Mesmo aí, em Sete Rios, fui dar com a loiraça minha amiga, badalando das pulseiras que sempre a localizam entre a multidão!!!
Olhou-me um tanto embatocada, necessitara ir a Monsanto e depois, distraída... - Vá lá, confesse, teve saudades do Jardim Zoológico... - atirei, algo paternalmente. E a minha amiga sempre foi reconhecendo não desprezaria um hambúrguer no seu McDonald's... - Olhe, já agora fazemos uma visitinha... Também nem me lembro da última vez...
Condescendi. Ele há gestos que só mesmo um cavalheiro minhoto... Desde logo os dois bilhetes pagos, uma quase incalculável fortuna. E depois arrastar comigo a gaiola toda das araras e catatuas em que a minha tilintante amiga se transformou.
Porque o Zoo de Lisboa é o melhor da Europa. Porque garante a preservação de espécies em vias de extinção. Porque era bendita (e original) a criação de um cemitério para os animaizinhos de estimação...
E eu sofrendo ante o sofrimento da bicharada em cativeiro, pensando quão felizes são os javalis, vidas inteiras em liberdade destruindo as colheitas dos lavradores, para depois morrerem de um tiro só. E somando jaulas e mais jaulas vazias, não abundarão os dinheiros, culpas do covid... O lince, recriado o seu ambiente natural, afirmar que ele está lá é um momento de fé. O rinoceronte fémea andava em cio, mas a palração da minha amiga, as pulseiras todo um alucinado Woodstock, inibiram o macho e impossibilitaram eu assistisse (e fotografasse) o maior salto actualmente disponível na natureza. Evitei o reptilário, não fosse as serpentes acordarem da sua hibernação, quebrarem furiosas os vidros das gaiolas e ainda me ver espremido por alguma piton. Enfim, quase me voluntariei para dar banho ao urso pardo e disfarçar aquela vergonha escanzelada.

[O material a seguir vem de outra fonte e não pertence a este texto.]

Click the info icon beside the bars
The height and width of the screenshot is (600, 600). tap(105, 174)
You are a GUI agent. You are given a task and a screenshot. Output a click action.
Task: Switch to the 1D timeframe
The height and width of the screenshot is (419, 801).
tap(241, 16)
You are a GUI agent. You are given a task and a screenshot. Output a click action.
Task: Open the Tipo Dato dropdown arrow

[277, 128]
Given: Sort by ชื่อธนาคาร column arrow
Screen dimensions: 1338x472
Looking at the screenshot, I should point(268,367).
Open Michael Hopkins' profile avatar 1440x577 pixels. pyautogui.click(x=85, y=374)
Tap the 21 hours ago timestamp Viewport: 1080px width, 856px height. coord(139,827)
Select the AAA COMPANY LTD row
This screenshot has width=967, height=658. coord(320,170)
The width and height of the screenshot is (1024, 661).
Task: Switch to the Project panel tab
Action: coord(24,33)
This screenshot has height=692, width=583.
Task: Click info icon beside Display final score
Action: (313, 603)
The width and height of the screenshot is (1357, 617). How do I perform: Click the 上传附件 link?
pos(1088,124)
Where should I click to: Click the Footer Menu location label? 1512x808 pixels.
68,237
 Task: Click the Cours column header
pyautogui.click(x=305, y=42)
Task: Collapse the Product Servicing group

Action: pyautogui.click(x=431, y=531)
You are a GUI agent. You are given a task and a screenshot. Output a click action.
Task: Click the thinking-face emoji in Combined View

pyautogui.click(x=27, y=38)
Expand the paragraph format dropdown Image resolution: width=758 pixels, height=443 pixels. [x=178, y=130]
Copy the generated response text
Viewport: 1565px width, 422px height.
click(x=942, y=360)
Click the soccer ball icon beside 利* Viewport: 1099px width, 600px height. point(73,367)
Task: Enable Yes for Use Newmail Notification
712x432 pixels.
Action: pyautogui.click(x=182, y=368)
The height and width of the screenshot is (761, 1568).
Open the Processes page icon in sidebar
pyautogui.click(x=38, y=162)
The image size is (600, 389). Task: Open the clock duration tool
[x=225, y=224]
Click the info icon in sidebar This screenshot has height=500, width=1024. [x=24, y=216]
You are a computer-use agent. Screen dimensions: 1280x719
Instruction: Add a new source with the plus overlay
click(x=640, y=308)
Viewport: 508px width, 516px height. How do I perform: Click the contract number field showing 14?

Até que chegámos às girafas. Esticando o pescoço às folhitas que lhes dão, sossegadas e afáveis, com paciência a jeito de umas festas despreocupadas no focinho, como às nossas éguas lusitanas. Não fosse o gritinho da minha amiga, não sei por que zunido de insecto voador. A girafa assustou-se, retrocedeu e atirou ao ar uma parelha de coices com os quartos traseiros. Como se acossada por um leão...
Jardim Zoológico? Nunca mais! McDonald's? Só se o lince me convidar.